▼

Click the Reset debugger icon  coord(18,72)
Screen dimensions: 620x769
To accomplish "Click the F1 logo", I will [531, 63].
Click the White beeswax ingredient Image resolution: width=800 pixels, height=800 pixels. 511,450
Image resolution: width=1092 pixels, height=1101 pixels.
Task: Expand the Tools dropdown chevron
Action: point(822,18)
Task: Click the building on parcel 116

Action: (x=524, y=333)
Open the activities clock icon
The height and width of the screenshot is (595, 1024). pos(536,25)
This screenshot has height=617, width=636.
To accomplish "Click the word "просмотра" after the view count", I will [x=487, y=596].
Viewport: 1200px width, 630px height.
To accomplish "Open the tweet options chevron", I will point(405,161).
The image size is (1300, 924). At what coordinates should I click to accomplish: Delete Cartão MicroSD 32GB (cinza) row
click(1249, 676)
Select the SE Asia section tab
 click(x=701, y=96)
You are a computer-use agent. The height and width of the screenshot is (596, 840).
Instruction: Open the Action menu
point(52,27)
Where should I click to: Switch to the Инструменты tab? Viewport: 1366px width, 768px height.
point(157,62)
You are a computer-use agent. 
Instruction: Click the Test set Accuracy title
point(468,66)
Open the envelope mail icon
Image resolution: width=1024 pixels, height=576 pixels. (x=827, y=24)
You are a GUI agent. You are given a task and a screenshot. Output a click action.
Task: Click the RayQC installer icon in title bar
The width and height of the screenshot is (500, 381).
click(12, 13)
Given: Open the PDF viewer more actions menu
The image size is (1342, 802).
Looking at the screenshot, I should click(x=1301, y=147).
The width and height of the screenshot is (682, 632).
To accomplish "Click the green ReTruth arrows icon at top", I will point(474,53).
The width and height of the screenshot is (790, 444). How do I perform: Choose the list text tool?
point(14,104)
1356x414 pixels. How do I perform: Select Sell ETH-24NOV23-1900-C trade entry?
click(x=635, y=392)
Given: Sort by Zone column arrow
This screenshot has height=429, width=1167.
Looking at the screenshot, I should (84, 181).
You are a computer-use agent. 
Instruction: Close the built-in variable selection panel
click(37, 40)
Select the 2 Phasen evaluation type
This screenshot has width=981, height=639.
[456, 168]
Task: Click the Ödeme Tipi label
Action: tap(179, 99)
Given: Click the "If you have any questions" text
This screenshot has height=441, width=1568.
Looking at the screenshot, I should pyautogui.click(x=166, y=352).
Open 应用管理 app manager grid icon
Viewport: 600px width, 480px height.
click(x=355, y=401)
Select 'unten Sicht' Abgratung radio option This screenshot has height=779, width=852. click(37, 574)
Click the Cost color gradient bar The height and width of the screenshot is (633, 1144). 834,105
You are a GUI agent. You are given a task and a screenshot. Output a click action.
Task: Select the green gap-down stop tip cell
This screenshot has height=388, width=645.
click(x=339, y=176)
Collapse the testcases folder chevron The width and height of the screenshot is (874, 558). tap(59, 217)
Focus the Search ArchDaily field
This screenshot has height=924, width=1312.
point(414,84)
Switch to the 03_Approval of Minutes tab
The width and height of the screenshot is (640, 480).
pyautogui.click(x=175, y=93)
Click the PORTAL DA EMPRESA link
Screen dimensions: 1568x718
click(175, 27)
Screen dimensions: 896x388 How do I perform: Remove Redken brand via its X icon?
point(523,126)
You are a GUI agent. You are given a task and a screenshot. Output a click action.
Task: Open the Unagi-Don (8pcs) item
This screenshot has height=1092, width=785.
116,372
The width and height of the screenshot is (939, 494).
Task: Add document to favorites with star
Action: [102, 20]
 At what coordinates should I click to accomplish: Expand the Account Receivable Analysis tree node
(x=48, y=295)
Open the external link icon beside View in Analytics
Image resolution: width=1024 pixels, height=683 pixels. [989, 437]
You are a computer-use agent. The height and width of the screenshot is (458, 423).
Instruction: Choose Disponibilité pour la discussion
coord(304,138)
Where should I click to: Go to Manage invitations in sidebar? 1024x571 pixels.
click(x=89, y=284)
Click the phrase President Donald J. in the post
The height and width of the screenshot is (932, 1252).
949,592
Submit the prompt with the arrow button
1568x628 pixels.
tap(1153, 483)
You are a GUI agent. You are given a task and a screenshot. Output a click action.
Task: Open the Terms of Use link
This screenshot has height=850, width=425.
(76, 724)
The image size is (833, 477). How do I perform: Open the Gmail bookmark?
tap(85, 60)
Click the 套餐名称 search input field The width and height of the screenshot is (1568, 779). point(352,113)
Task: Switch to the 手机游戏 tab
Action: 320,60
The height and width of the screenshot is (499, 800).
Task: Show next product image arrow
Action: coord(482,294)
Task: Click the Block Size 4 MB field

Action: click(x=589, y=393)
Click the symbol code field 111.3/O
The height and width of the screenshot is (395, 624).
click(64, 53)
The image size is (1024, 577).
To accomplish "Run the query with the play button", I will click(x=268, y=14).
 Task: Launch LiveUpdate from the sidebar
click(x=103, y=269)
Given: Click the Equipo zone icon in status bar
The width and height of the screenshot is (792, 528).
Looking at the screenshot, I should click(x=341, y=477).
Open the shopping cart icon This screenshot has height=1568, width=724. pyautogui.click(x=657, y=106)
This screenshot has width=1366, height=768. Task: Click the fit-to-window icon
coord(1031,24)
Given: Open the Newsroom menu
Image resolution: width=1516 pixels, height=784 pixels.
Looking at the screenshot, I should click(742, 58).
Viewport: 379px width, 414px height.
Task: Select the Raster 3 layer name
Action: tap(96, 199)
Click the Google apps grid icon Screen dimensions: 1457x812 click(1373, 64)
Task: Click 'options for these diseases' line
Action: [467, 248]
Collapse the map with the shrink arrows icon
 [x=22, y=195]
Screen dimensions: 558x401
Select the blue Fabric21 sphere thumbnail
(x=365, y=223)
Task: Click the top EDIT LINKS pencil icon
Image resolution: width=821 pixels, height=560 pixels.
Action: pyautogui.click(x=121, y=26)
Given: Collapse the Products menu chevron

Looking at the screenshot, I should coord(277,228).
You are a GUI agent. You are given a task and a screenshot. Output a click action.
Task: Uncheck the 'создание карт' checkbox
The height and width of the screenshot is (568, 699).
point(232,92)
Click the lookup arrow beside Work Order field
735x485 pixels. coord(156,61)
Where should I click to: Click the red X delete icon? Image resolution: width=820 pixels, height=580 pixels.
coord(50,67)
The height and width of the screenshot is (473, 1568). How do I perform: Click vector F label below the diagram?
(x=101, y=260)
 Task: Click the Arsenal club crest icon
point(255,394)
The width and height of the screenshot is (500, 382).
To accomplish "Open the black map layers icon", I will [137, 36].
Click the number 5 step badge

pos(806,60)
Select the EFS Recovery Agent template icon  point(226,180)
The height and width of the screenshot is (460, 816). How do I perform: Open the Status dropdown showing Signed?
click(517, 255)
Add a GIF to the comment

▲

_Task prompt:_ Print exactly the lines above, between the one holding "Select 'unten Sicht'" and the one holding "Click the Cost", inclusive, and nothing besides.

_Result of the exercise:_
Select 'unten Sicht' Abgratung radio option This screenshot has height=779, width=852. click(37, 574)
Click the Cost color gradient bar The height and width of the screenshot is (633, 1144). 834,105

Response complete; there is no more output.